- [STATED TASK] Set down the lines word for word, starting at the line that contains "Task: Open the Advanced settings link" and continuing through the end of the lines, both ends included. Leave the pictures out of your answer.
* START DATASET ROWS *
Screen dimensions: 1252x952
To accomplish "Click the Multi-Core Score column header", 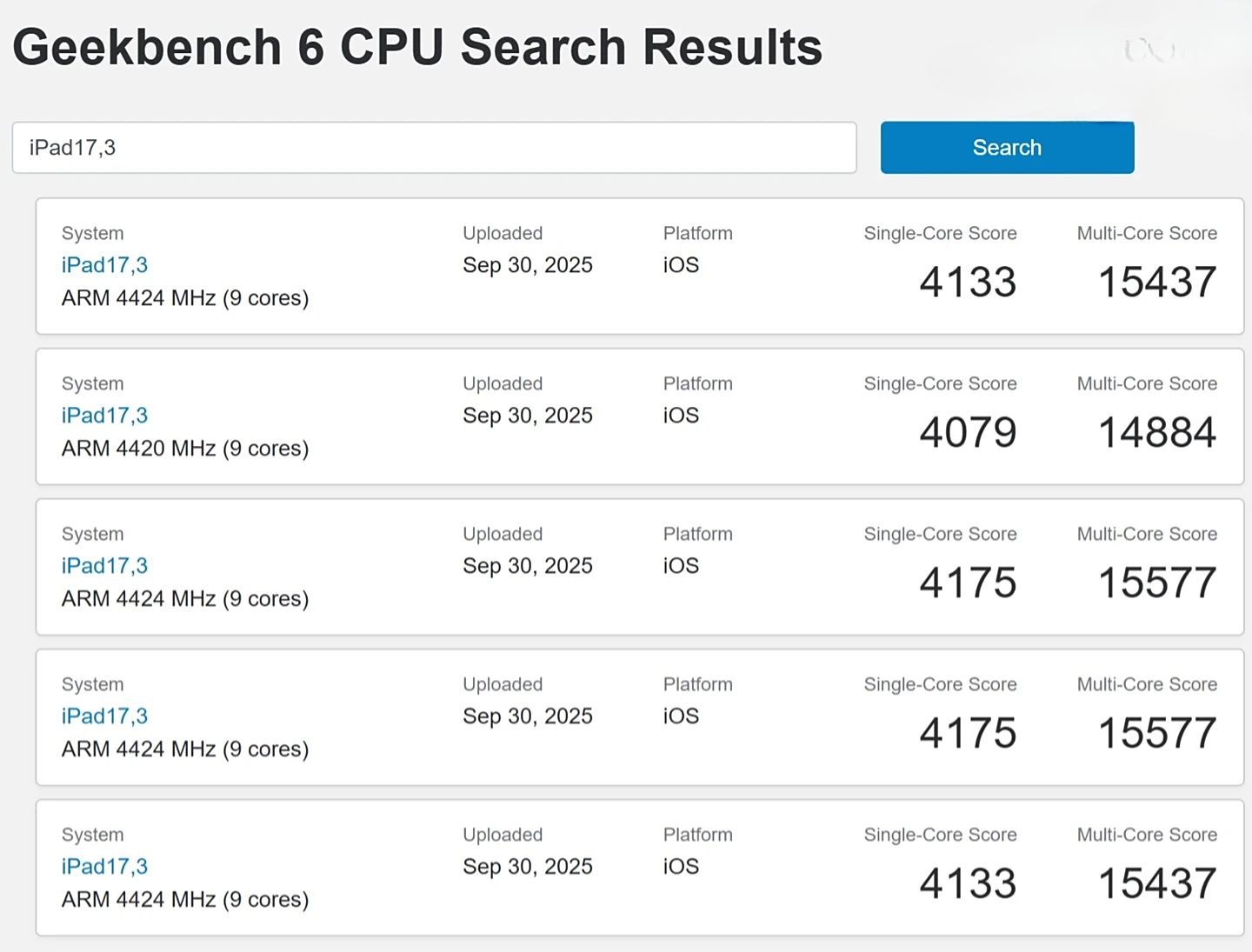I will [1146, 233].
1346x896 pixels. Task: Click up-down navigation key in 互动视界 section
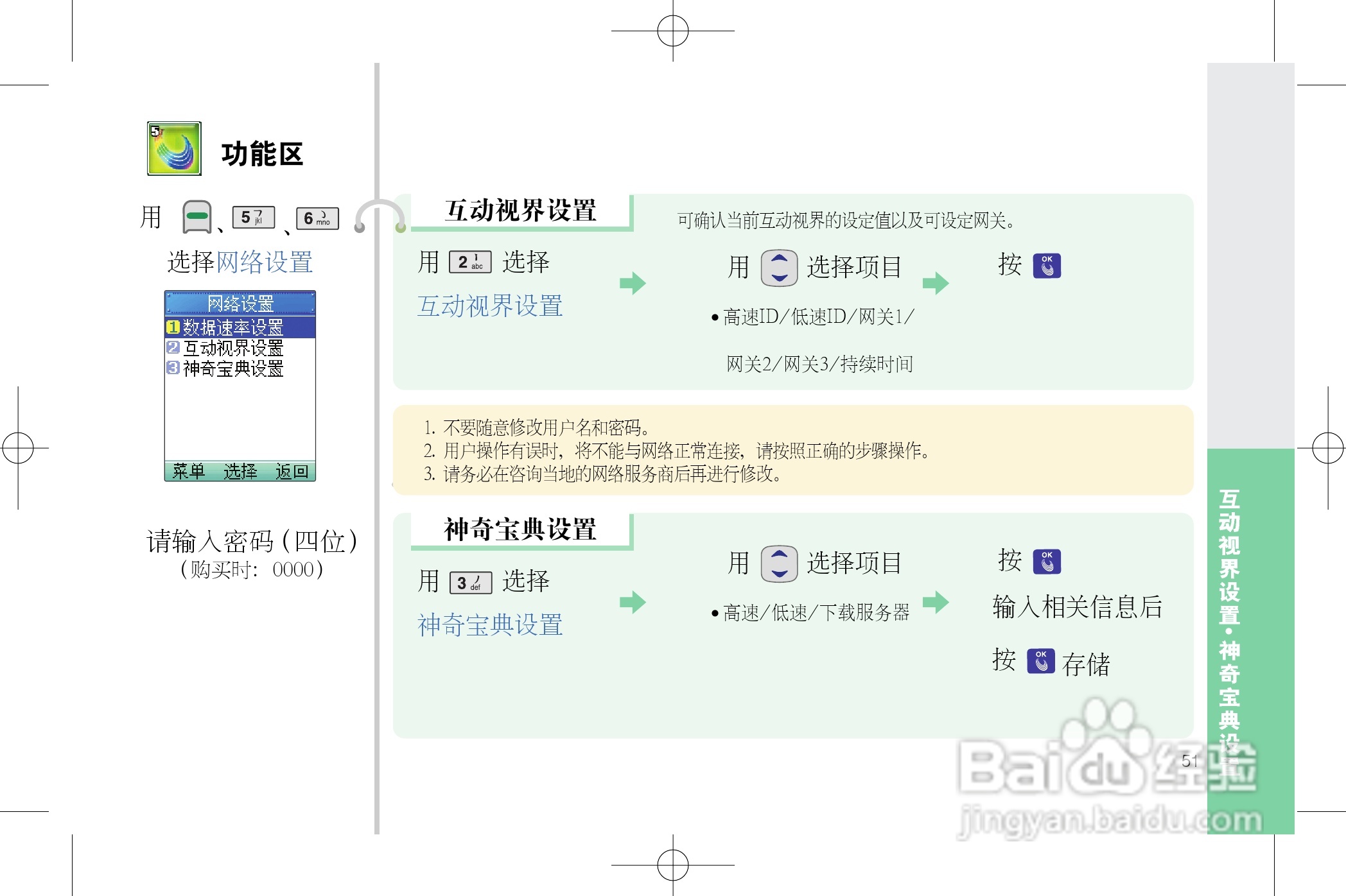779,268
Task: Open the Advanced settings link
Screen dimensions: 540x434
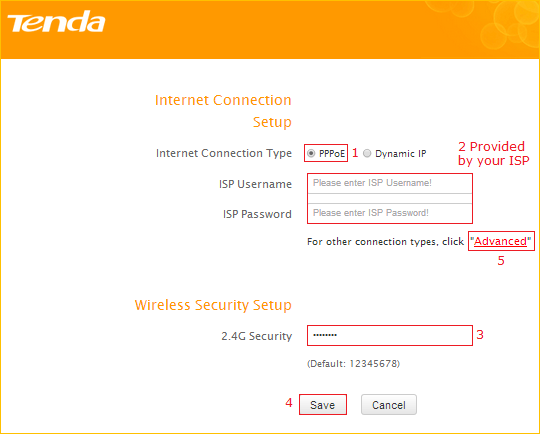Action: [500, 241]
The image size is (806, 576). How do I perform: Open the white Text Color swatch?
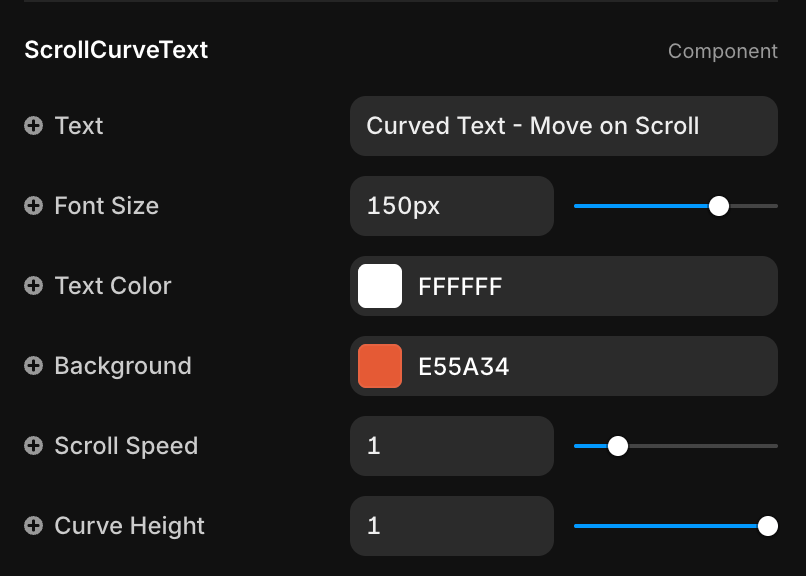tap(380, 286)
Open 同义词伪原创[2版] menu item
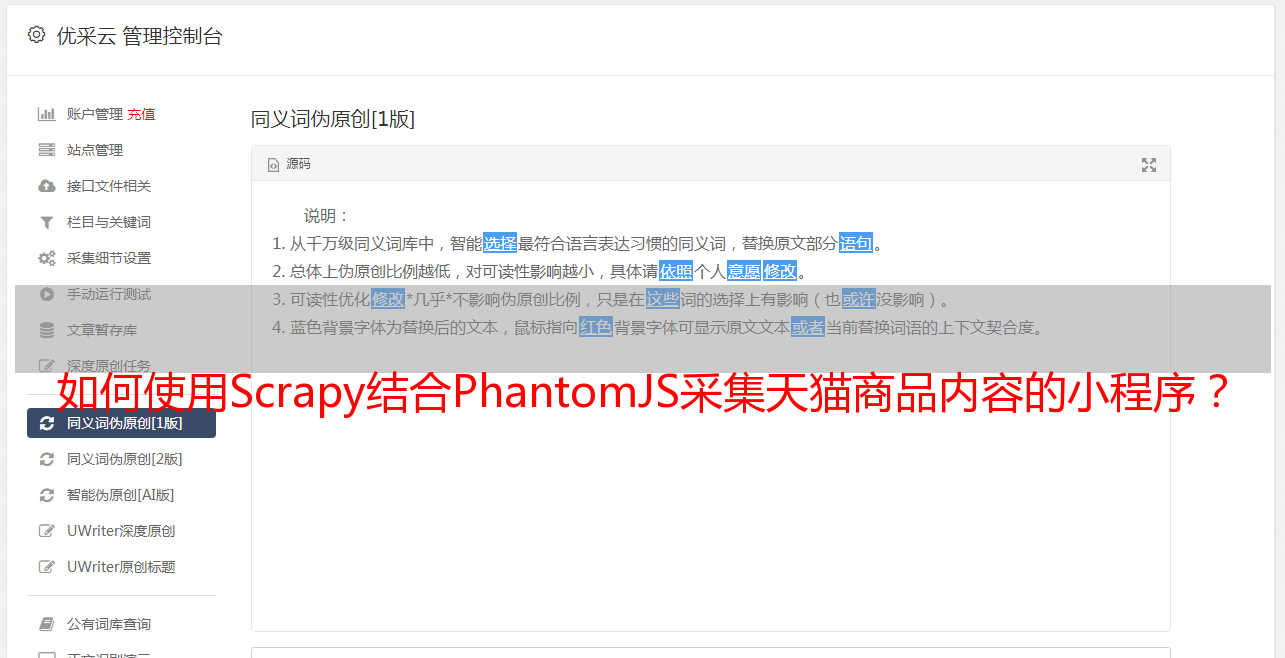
* END DATASET ROWS *
- [THE COMPLETED TASK]
Task: Open the Advanced settings link
Screen dimensions: 540x434
Action: [500, 241]
The image size is (806, 576). How do I perform: Open the white Text Color swatch?
tap(380, 286)
Open 同义词伪原创[2版] menu item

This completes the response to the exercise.